## TASK OBJECTIVE
Give back only the lines from the one with "Given: Delete the دفتر تهران experience entry" through the last line of the data, exactly as they appear.

----

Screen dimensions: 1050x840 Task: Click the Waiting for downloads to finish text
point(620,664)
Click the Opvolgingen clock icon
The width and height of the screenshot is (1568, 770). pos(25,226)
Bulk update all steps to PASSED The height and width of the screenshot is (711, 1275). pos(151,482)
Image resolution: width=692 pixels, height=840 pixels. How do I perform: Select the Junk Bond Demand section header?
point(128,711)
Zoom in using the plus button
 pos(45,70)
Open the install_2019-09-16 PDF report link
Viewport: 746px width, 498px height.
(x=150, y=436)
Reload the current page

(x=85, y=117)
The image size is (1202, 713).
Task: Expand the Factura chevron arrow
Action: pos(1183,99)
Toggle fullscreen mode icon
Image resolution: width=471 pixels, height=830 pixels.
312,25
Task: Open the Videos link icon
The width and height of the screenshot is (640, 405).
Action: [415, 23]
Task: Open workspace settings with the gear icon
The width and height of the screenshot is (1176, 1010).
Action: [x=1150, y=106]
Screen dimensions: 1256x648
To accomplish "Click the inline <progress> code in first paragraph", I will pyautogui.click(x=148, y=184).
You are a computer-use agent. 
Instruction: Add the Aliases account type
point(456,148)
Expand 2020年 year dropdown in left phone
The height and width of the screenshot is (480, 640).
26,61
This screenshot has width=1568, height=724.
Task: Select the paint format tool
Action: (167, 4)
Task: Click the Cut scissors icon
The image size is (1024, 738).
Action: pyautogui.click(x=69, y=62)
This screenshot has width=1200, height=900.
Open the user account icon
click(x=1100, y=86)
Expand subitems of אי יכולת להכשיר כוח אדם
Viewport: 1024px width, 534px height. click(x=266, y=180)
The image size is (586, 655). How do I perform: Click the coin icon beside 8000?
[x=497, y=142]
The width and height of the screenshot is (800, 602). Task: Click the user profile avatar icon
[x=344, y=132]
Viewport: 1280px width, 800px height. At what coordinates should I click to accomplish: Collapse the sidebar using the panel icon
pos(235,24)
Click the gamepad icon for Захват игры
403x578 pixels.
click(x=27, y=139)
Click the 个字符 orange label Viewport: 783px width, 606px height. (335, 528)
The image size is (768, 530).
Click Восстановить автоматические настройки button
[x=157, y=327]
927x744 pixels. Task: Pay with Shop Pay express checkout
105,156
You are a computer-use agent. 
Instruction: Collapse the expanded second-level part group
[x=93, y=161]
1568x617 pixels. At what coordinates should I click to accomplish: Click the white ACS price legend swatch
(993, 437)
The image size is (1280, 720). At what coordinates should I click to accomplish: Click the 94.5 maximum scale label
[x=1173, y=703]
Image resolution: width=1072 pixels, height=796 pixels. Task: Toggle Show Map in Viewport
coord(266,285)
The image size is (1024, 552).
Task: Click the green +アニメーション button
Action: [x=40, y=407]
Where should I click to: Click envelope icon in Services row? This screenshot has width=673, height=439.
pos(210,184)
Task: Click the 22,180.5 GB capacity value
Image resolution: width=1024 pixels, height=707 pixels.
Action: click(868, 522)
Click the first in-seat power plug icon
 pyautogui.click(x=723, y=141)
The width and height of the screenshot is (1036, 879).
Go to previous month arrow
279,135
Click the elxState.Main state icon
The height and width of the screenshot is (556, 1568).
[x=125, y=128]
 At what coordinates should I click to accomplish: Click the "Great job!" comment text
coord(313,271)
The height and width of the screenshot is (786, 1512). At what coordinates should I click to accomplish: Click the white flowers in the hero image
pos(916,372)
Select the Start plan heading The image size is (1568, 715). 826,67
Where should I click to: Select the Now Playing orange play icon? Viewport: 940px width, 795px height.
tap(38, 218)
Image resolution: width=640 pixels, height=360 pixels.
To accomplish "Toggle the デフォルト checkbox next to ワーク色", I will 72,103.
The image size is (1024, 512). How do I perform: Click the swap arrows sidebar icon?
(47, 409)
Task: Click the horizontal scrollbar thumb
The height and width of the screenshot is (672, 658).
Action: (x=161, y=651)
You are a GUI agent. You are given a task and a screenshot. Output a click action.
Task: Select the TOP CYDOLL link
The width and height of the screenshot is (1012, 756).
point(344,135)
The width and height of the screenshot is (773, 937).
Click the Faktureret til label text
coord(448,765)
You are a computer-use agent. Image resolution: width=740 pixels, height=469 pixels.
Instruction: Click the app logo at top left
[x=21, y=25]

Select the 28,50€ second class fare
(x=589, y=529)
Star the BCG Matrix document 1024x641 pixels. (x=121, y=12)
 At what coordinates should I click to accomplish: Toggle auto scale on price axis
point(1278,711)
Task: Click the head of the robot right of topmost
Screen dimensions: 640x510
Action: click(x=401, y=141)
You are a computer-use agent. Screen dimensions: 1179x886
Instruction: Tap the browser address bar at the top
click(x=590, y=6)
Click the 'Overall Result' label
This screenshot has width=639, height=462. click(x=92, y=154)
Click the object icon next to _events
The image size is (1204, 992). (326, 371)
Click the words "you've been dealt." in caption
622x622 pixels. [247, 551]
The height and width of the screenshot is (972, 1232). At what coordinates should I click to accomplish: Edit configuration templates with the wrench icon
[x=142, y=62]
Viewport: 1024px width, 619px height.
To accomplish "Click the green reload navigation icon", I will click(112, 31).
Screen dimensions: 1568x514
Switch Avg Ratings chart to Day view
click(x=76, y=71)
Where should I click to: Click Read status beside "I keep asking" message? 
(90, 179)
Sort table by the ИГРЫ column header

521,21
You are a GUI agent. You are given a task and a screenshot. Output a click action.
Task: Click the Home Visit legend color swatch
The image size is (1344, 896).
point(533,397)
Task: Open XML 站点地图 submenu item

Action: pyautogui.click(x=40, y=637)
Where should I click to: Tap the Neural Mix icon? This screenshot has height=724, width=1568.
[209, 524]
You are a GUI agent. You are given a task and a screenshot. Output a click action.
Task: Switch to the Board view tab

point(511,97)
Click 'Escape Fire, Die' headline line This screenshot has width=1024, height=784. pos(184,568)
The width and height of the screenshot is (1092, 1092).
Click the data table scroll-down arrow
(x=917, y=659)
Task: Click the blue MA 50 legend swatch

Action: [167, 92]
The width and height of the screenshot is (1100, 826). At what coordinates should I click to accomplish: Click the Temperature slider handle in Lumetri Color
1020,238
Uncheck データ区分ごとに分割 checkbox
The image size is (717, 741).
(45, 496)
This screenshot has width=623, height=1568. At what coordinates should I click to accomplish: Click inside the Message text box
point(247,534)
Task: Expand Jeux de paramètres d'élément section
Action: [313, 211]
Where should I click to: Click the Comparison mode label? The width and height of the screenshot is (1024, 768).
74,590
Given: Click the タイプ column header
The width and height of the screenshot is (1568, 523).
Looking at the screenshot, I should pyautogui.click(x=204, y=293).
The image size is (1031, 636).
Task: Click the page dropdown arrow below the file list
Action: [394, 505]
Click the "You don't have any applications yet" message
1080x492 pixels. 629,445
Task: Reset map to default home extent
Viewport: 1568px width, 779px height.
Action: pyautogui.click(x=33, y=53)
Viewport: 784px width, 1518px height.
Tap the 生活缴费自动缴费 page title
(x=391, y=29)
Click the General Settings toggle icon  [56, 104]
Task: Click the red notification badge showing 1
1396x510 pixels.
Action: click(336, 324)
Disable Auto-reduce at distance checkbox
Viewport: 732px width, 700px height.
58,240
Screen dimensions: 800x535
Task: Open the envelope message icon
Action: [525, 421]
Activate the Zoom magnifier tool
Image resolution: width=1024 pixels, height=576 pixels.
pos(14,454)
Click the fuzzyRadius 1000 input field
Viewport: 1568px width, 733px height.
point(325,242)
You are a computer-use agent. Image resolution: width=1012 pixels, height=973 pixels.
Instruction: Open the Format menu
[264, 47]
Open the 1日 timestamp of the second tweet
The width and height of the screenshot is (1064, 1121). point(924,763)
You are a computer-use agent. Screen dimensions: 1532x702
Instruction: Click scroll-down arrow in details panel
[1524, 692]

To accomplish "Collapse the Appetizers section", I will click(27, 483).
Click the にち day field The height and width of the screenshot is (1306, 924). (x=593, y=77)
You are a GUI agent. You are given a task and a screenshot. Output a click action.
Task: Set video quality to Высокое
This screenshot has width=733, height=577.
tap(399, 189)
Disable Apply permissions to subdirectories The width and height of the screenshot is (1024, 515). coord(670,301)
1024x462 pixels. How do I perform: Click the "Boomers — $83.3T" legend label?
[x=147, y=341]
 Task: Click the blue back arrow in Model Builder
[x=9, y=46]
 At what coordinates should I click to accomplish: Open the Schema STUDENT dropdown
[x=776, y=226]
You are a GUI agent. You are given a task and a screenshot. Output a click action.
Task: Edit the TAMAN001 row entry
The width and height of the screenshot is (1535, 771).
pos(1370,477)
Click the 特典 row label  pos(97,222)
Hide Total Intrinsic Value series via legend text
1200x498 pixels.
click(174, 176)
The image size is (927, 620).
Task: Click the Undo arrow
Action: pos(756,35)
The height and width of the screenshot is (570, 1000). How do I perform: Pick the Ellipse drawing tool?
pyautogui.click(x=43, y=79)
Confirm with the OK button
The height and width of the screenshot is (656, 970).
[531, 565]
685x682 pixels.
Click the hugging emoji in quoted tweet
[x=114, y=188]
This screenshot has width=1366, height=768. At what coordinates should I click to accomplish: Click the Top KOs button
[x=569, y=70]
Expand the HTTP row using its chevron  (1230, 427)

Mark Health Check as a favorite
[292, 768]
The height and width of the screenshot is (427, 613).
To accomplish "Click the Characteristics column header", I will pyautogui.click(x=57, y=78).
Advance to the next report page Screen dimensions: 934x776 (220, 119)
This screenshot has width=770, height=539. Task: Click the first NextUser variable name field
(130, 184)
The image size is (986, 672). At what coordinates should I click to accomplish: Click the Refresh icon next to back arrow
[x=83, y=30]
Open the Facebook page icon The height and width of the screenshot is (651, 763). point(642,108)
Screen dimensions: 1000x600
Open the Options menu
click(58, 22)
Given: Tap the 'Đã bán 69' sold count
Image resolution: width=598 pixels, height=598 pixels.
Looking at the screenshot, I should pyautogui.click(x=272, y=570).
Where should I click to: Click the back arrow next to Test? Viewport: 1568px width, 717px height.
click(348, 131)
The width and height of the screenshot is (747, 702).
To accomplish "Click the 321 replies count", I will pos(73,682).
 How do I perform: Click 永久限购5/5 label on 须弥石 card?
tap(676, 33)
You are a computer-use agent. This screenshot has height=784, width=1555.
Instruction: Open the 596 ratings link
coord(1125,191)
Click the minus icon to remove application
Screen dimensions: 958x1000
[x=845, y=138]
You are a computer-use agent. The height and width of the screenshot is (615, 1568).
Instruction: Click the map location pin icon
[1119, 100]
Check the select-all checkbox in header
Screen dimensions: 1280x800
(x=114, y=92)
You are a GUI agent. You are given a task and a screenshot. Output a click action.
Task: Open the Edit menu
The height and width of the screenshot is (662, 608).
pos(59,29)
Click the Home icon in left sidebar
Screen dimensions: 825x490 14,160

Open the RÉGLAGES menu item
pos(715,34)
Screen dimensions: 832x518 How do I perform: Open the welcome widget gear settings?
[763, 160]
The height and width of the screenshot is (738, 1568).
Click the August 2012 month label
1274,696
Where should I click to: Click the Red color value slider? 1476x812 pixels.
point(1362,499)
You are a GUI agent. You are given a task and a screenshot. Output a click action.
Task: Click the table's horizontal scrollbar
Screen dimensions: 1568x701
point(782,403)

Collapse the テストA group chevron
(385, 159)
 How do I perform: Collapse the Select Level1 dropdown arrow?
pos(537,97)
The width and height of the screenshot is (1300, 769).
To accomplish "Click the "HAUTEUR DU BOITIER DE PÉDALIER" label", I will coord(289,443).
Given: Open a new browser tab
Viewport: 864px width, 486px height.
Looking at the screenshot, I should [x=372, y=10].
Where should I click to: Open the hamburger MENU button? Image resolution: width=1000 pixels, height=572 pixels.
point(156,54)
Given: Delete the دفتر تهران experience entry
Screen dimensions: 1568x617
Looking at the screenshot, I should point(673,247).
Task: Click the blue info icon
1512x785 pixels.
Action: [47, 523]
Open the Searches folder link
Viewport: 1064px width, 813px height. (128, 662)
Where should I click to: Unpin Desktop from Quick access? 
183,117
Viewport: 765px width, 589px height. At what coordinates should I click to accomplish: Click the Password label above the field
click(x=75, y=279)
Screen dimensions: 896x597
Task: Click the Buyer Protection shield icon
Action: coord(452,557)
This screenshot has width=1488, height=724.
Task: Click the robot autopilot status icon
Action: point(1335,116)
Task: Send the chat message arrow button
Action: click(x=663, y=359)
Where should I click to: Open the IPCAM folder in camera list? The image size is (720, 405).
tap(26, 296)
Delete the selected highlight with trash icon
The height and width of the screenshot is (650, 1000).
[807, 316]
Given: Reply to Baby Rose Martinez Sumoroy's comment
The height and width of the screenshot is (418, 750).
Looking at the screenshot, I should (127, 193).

----

## EXERCISE ANSWER
Given: Delete the دفتر تهران experience entry
Screen dimensions: 1568x617
Looking at the screenshot, I should point(673,247).
Task: Click the blue info icon
1512x785 pixels.
Action: [47, 523]
Open the Searches folder link
Viewport: 1064px width, 813px height. (128, 662)
Where should I click to: Unpin Desktop from Quick access? 
183,117
Viewport: 765px width, 589px height. At what coordinates should I click to accomplish: Click the Password label above the field
click(x=75, y=279)
Screen dimensions: 896x597
Task: Click the Buyer Protection shield icon
Action: coord(452,557)
This screenshot has width=1488, height=724.
Task: Click the robot autopilot status icon
Action: point(1335,116)
Task: Send the chat message arrow button
Action: click(x=663, y=359)
Where should I click to: Open the IPCAM folder in camera list? The image size is (720, 405).
tap(26, 296)
Delete the selected highlight with trash icon
The height and width of the screenshot is (650, 1000).
[807, 316]
Given: Reply to Baby Rose Martinez Sumoroy's comment
The height and width of the screenshot is (418, 750).
Looking at the screenshot, I should (127, 193).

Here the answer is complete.